Excess visceral fat, which typically appears in your midsection as belly fat, is known for being especially damaging to heart health by promoting inflammation.
This happens because it’s more active than other types of fat at releasing inflammatory molecules and hormones that can lead to such issues as plaque buildup in arteries and damage to organs and joints.
This can lead to heart disease as well as type 2 diabetes and other chronic illnesses that damage the heart and circulatory system.
Getting rid of belly fat involves lifestyle changes like exercise and stress reduction, but a diet low in added sugar, carbs and red meat is crucial. And certain foods excel at helping you eliminate visceral fat through nutrients and antioxidants.
- Avocado — Its nutrients include potassium, fiber, antioxidants and minerals, and it also has loads of monounsaturated fat, all of which are good for your heart. One study found participants who ate an avocado per day saw bigger decreases in belly fat than others who ate the same number of calories, but no avocado.
- Lentils — These legumes are potent with soluble and nonsoluble fiber, potassium, fiber, folate, calcium, iron and polyphenols (plant-based antioxidants). Lentils are often used as a meat substitute in dishes and are also splendid in salads, soups, curries and more.

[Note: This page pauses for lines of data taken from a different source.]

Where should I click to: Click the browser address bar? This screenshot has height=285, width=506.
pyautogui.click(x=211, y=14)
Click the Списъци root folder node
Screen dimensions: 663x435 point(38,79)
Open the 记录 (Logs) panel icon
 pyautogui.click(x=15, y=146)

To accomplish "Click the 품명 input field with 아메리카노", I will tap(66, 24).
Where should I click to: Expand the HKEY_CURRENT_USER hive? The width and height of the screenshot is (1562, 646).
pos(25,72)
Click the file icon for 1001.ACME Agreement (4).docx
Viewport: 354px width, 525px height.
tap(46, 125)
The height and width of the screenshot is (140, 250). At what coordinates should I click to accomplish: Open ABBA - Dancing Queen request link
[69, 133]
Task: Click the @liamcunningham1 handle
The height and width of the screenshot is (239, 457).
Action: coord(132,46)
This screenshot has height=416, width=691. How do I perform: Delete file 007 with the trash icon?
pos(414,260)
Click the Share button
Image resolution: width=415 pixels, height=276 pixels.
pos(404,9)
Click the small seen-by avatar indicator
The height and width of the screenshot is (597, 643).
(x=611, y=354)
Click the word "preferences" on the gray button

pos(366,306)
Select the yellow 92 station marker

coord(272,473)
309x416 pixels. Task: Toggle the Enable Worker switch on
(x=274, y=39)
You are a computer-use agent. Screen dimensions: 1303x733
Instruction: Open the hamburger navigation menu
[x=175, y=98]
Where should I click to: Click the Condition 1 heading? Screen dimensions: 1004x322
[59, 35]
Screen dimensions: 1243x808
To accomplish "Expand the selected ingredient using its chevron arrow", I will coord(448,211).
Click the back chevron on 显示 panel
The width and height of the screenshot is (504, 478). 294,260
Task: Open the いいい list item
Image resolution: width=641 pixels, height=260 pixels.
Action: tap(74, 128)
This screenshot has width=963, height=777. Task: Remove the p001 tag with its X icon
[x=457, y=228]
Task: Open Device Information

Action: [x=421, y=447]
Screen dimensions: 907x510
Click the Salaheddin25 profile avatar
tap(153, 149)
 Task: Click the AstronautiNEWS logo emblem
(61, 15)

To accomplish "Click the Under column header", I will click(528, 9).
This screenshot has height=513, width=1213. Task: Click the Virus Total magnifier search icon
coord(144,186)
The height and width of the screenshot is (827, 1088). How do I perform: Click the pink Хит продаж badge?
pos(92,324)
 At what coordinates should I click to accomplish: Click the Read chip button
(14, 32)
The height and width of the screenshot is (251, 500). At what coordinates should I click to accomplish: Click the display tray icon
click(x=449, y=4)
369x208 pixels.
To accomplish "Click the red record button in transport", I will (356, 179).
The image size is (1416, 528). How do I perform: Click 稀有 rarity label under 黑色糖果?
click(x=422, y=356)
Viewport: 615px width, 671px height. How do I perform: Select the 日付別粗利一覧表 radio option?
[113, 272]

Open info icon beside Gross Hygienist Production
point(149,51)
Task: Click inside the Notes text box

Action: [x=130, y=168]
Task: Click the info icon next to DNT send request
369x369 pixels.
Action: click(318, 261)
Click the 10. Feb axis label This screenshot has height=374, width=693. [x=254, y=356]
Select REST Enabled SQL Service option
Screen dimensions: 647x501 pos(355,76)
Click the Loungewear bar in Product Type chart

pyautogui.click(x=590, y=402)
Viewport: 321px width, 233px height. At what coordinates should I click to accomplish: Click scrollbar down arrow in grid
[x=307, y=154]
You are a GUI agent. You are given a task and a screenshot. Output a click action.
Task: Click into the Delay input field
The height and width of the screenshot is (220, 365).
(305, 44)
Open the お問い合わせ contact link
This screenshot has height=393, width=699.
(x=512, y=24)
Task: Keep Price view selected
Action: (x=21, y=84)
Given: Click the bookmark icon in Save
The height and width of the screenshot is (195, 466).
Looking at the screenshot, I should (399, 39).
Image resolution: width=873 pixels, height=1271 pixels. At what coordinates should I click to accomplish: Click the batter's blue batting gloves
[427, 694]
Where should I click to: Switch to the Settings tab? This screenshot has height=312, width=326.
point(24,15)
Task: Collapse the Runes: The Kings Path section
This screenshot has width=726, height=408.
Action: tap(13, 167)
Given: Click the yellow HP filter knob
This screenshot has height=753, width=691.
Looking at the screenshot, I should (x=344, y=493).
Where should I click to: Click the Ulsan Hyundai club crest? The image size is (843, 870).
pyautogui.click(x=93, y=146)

- Tree nuts — Almonds, cashews, Brazil nuts, pecans, hazelnuts, pistachios, pecans, pine nuts, walnuts and macadamias all bear plant protein, fiber, vitamins, minerals and antioxidants associated with lower body mass indexes and blood pressure. The benefits can stack up from as little as a quarter-ounce per day.
- Whole grains — They’re carbs, sure, but their complexity leads to several health benefits. Their consumption has an inverse relation to visceral and other types of fat in the body. Consume larger amounts of whole grains when you’re expecting to be active than when you’re not.
- Wild salmon — It’s one of the best food sources of vitamin D you can find, and D is associated with lower levels of belly fat in men and women. Farmed salmon also contains this vitamin but at considerably lower levels.